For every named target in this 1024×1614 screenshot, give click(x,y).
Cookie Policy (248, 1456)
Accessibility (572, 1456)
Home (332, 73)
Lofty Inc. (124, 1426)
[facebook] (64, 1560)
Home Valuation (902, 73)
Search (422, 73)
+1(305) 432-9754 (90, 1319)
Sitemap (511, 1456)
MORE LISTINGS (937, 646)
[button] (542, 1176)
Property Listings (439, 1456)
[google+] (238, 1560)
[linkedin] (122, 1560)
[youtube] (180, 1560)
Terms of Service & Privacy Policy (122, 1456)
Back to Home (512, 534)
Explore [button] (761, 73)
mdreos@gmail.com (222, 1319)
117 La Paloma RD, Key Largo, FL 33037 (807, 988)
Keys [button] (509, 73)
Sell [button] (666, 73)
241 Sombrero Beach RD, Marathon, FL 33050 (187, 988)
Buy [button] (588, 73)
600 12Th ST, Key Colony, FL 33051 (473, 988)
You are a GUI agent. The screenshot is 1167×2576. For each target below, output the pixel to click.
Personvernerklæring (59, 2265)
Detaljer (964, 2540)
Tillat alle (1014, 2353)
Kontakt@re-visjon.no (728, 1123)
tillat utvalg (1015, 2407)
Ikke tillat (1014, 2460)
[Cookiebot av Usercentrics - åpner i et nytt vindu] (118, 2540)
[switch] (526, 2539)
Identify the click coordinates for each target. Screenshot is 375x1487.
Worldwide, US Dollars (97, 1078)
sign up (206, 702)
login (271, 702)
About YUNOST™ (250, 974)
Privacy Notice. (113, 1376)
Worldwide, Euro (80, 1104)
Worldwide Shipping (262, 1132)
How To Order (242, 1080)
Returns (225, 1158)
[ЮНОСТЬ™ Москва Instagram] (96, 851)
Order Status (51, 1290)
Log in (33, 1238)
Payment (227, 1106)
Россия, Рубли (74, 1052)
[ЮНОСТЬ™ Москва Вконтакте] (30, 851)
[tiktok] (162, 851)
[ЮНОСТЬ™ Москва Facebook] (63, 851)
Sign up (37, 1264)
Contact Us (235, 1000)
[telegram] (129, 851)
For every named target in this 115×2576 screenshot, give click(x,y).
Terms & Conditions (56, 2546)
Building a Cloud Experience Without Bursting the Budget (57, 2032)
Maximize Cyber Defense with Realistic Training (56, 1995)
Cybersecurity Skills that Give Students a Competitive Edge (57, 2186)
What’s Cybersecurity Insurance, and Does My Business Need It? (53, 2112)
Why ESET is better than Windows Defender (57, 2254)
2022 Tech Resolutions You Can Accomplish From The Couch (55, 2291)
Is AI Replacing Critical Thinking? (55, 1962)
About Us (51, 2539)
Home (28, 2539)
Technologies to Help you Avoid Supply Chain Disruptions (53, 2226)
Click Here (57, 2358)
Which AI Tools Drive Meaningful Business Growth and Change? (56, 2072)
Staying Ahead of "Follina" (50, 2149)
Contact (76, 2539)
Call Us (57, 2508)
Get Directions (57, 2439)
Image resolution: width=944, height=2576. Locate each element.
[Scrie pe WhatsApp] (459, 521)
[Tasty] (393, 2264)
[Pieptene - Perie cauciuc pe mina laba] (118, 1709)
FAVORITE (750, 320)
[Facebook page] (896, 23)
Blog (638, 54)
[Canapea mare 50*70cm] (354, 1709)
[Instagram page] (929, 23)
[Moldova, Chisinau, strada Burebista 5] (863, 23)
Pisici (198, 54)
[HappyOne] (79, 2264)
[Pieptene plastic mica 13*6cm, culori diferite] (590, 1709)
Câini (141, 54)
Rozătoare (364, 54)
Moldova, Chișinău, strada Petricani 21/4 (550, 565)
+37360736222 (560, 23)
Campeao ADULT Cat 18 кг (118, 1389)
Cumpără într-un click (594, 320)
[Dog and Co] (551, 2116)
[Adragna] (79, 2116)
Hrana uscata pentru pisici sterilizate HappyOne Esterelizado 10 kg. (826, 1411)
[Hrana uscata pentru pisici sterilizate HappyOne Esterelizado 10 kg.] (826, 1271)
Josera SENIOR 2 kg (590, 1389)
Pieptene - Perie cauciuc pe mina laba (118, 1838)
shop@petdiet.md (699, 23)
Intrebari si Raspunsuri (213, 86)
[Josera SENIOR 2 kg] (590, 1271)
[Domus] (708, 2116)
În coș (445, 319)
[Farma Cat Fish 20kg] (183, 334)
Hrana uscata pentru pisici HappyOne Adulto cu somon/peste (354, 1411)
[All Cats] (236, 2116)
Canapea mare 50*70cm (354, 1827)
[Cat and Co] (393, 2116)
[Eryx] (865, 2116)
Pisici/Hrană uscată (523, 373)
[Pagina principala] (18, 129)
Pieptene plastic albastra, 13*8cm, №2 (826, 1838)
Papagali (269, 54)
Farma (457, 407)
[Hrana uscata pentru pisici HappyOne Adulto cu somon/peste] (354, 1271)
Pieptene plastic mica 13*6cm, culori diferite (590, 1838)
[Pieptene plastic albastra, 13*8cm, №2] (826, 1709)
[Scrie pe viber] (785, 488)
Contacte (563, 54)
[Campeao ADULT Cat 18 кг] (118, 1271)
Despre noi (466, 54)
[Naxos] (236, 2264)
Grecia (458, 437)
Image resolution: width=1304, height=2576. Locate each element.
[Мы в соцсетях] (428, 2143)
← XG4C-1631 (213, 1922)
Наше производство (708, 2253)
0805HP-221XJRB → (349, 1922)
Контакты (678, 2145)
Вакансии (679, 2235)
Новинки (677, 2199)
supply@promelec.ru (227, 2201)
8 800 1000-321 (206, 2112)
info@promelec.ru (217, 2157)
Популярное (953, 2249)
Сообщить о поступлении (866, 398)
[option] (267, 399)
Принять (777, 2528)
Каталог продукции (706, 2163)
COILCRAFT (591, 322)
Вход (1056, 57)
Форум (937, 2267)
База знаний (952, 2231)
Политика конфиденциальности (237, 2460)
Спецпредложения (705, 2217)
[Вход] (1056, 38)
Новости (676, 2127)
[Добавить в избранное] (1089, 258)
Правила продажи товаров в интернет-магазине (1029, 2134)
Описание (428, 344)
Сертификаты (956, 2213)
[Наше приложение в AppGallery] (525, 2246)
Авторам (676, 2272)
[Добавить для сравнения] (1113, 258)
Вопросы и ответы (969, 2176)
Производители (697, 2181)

________

* Task goal *
Reproduce every entry above. Make each line identical to the original.

* Completed task *
For every named target in this 1024×1614 screenshot, give click(x,y).
Cookie Policy (248, 1456)
Accessibility (572, 1456)
Home (332, 73)
Lofty Inc. (124, 1426)
[facebook] (64, 1560)
Home Valuation (902, 73)
Search (422, 73)
+1(305) 432-9754 (90, 1319)
Sitemap (511, 1456)
MORE LISTINGS (937, 646)
[button] (542, 1176)
Property Listings (439, 1456)
[google+] (238, 1560)
[linkedin] (122, 1560)
[youtube] (180, 1560)
Terms of Service & Privacy Policy (122, 1456)
Back to Home (512, 534)
Explore [button] (761, 73)
mdreos@gmail.com (222, 1319)
117 La Paloma RD, Key Largo, FL 33037 (807, 988)
Keys [button] (509, 73)
Sell [button] (666, 73)
241 Sombrero Beach RD, Marathon, FL 33050 (187, 988)
Buy [button] (588, 73)
600 12Th ST, Key Colony, FL 33051 (473, 988)
You are a GUI agent. The screenshot is 1167×2576. For each target below, output the pixel to click.
Personvernerklæring (59, 2265)
Detaljer (964, 2540)
Tillat alle (1014, 2353)
Kontakt@re-visjon.no (728, 1123)
tillat utvalg (1015, 2407)
Ikke tillat (1014, 2460)
[Cookiebot av Usercentrics - åpner i et nytt vindu] (118, 2540)
[switch] (526, 2539)
Identify the click coordinates for each target. Screenshot is 375x1487.
Worldwide, US Dollars (97, 1078)
sign up (206, 702)
login (271, 702)
About YUNOST™ (250, 974)
Privacy Notice. (113, 1376)
Worldwide, Euro (80, 1104)
Worldwide Shipping (262, 1132)
How To Order (242, 1080)
Returns (225, 1158)
[ЮНОСТЬ™ Москва Instagram] (96, 851)
Order Status (51, 1290)
Log in (33, 1238)
Payment (227, 1106)
Россия, Рубли (74, 1052)
[ЮНОСТЬ™ Москва Вконтакте] (30, 851)
[tiktok] (162, 851)
[ЮНОСТЬ™ Москва Facebook] (63, 851)
Sign up (37, 1264)
Contact Us (235, 1000)
[telegram] (129, 851)
For every named target in this 115×2576 screenshot, give click(x,y).
Terms & Conditions (56, 2546)
Building a Cloud Experience Without Bursting the Budget (57, 2032)
Maximize Cyber Defense with Realistic Training (56, 1995)
Cybersecurity Skills that Give Students a Competitive Edge (57, 2186)
What’s Cybersecurity Insurance, and Does My Business Need It? (53, 2112)
Why ESET is better than Windows Defender (57, 2254)
2022 Tech Resolutions You Can Accomplish From The Couch (55, 2291)
Is AI Replacing Critical Thinking? (55, 1962)
About Us (51, 2539)
Home (28, 2539)
Technologies to Help you Avoid Supply Chain Disruptions (53, 2226)
Click Here (57, 2358)
Which AI Tools Drive Meaningful Business Growth and Change? (56, 2072)
Staying Ahead of "Follina" (50, 2149)
Contact (76, 2539)
Call Us (57, 2508)
Get Directions (57, 2439)
Image resolution: width=944, height=2576. Locate each element.
[Scrie pe WhatsApp] (459, 521)
[Tasty] (393, 2264)
[Pieptene - Perie cauciuc pe mina laba] (118, 1709)
FAVORITE (750, 320)
[Facebook page] (896, 23)
Blog (638, 54)
[Canapea mare 50*70cm] (354, 1709)
[Instagram page] (929, 23)
[Moldova, Chisinau, strada Burebista 5] (863, 23)
Pisici (198, 54)
[HappyOne] (79, 2264)
[Pieptene plastic mica 13*6cm, culori diferite] (590, 1709)
Câini (141, 54)
Rozătoare (364, 54)
Moldova, Chișinău, strada Petricani 21/4 (550, 565)
+37360736222 (560, 23)
Campeao ADULT Cat 18 кг (118, 1389)
Cumpără într-un click (594, 320)
[Dog and Co] (551, 2116)
[Adragna] (79, 2116)
Hrana uscata pentru pisici sterilizate HappyOne Esterelizado 10 kg. (826, 1411)
[Hrana uscata pentru pisici sterilizate HappyOne Esterelizado 10 kg.] (826, 1271)
Josera SENIOR 2 kg (590, 1389)
Pieptene - Perie cauciuc pe mina laba (118, 1838)
shop@petdiet.md (699, 23)
Intrebari si Raspunsuri (213, 86)
[Josera SENIOR 2 kg] (590, 1271)
[Domus] (708, 2116)
În coș (445, 319)
[Farma Cat Fish 20kg] (183, 334)
Hrana uscata pentru pisici HappyOne Adulto cu somon/peste (354, 1411)
[All Cats] (236, 2116)
Canapea mare 50*70cm (354, 1827)
[Cat and Co] (393, 2116)
[Eryx] (865, 2116)
Pisici/Hrană uscată (523, 373)
[Pagina principala] (18, 129)
Pieptene plastic albastra, 13*8cm, №2 (826, 1838)
Papagali (269, 54)
Farma (457, 407)
[Hrana uscata pentru pisici HappyOne Adulto cu somon/peste] (354, 1271)
Pieptene plastic mica 13*6cm, culori diferite (590, 1838)
[Pieptene plastic albastra, 13*8cm, №2] (826, 1709)
[Scrie pe viber] (785, 488)
Contacte (563, 54)
[Campeao ADULT Cat 18 кг] (118, 1271)
Despre noi (466, 54)
[Naxos] (236, 2264)
Grecia (458, 437)
Image resolution: width=1304, height=2576. Locate each element.
[Мы в соцсетях] (428, 2143)
← XG4C-1631 (213, 1922)
Наше производство (708, 2253)
0805HP-221XJRB → (349, 1922)
Контакты (678, 2145)
Вакансии (679, 2235)
Новинки (677, 2199)
supply@promelec.ru (227, 2201)
8 800 1000-321 (206, 2112)
info@promelec.ru (217, 2157)
Популярное (953, 2249)
Сообщить о поступлении (866, 398)
[option] (267, 399)
Принять (777, 2528)
Каталог продукции (706, 2163)
COILCRAFT (591, 322)
Вход (1056, 57)
Форум (937, 2267)
База знаний (952, 2231)
Политика конфиденциальности (237, 2460)
Спецпредложения (705, 2217)
[Вход] (1056, 38)
Новости (676, 2127)
[Добавить в избранное] (1089, 258)
Правила продажи товаров в интернет-магазине (1029, 2134)
Описание (428, 344)
Сертификаты (956, 2213)
[Наше приложение в AppGallery] (525, 2246)
Авторам (676, 2272)
[Добавить для сравнения] (1113, 258)
Вопросы и ответы (969, 2176)
Производители (697, 2181)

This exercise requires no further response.